§ **TASK DIRECTIONS**: Copy the lines of the listing exactly, beginning with its first line and stopping after the line that contains "kha (348, 698)".

[Items from a data source]
___
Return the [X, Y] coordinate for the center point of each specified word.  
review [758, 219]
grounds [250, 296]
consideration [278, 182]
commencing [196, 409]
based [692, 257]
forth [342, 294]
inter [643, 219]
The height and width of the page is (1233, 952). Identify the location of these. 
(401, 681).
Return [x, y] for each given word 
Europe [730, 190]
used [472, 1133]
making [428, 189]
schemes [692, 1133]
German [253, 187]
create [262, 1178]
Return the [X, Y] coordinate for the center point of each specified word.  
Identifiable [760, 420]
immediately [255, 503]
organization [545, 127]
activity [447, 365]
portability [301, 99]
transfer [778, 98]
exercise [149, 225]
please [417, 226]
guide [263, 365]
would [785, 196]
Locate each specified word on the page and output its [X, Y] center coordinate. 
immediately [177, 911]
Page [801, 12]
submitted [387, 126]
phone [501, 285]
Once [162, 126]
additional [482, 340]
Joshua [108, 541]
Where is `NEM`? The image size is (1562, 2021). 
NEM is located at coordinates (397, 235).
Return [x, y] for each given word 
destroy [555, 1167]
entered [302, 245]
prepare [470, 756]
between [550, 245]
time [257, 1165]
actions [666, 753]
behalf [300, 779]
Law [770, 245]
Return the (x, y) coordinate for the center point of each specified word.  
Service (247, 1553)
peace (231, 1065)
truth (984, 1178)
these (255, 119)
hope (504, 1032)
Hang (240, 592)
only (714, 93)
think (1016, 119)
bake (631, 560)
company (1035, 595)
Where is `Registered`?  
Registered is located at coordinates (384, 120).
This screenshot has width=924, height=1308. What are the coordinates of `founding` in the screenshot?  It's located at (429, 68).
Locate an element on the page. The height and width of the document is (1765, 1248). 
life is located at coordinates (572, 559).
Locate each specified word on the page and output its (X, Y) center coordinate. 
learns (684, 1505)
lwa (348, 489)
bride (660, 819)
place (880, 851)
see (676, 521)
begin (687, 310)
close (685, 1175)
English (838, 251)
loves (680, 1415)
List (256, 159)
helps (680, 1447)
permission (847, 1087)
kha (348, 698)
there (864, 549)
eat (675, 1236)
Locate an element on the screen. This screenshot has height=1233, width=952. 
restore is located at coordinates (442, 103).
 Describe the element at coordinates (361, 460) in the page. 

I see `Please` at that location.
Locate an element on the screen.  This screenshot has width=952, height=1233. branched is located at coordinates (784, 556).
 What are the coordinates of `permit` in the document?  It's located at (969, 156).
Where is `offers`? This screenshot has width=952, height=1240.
___
§ **RESULT FOR THIS EXERCISE**:
Return the [X, Y] coordinate for the center point of each specified word.  
review [758, 219]
grounds [250, 296]
consideration [278, 182]
commencing [196, 409]
based [692, 257]
forth [342, 294]
inter [643, 219]
The height and width of the page is (1233, 952). Identify the location of these. 
(401, 681).
Return [x, y] for each given word 
Europe [730, 190]
used [472, 1133]
making [428, 189]
schemes [692, 1133]
German [253, 187]
create [262, 1178]
Return the [X, Y] coordinate for the center point of each specified word.  
Identifiable [760, 420]
immediately [255, 503]
organization [545, 127]
activity [447, 365]
portability [301, 99]
transfer [778, 98]
exercise [149, 225]
please [417, 226]
guide [263, 365]
would [785, 196]
Locate each specified word on the page and output its [X, Y] center coordinate. 
immediately [177, 911]
Page [801, 12]
submitted [387, 126]
phone [501, 285]
Once [162, 126]
additional [482, 340]
Joshua [108, 541]
Where is `NEM`? The image size is (1562, 2021). 
NEM is located at coordinates (397, 235).
Return [x, y] for each given word 
destroy [555, 1167]
entered [302, 245]
prepare [470, 756]
between [550, 245]
time [257, 1165]
actions [666, 753]
behalf [300, 779]
Law [770, 245]
Return the (x, y) coordinate for the center point of each specified word.  
Service (247, 1553)
peace (231, 1065)
truth (984, 1178)
these (255, 119)
hope (504, 1032)
Hang (240, 592)
only (714, 93)
think (1016, 119)
bake (631, 560)
company (1035, 595)
Where is `Registered`?  
Registered is located at coordinates (384, 120).
This screenshot has width=924, height=1308. What are the coordinates of `founding` in the screenshot?  It's located at (429, 68).
Locate an element on the page. The height and width of the document is (1765, 1248). 
life is located at coordinates (572, 559).
Locate each specified word on the page and output its (X, Y) center coordinate. 
learns (684, 1505)
lwa (348, 489)
bride (660, 819)
place (880, 851)
see (676, 521)
begin (687, 310)
close (685, 1175)
English (838, 251)
loves (680, 1415)
List (256, 159)
helps (680, 1447)
permission (847, 1087)
kha (348, 698)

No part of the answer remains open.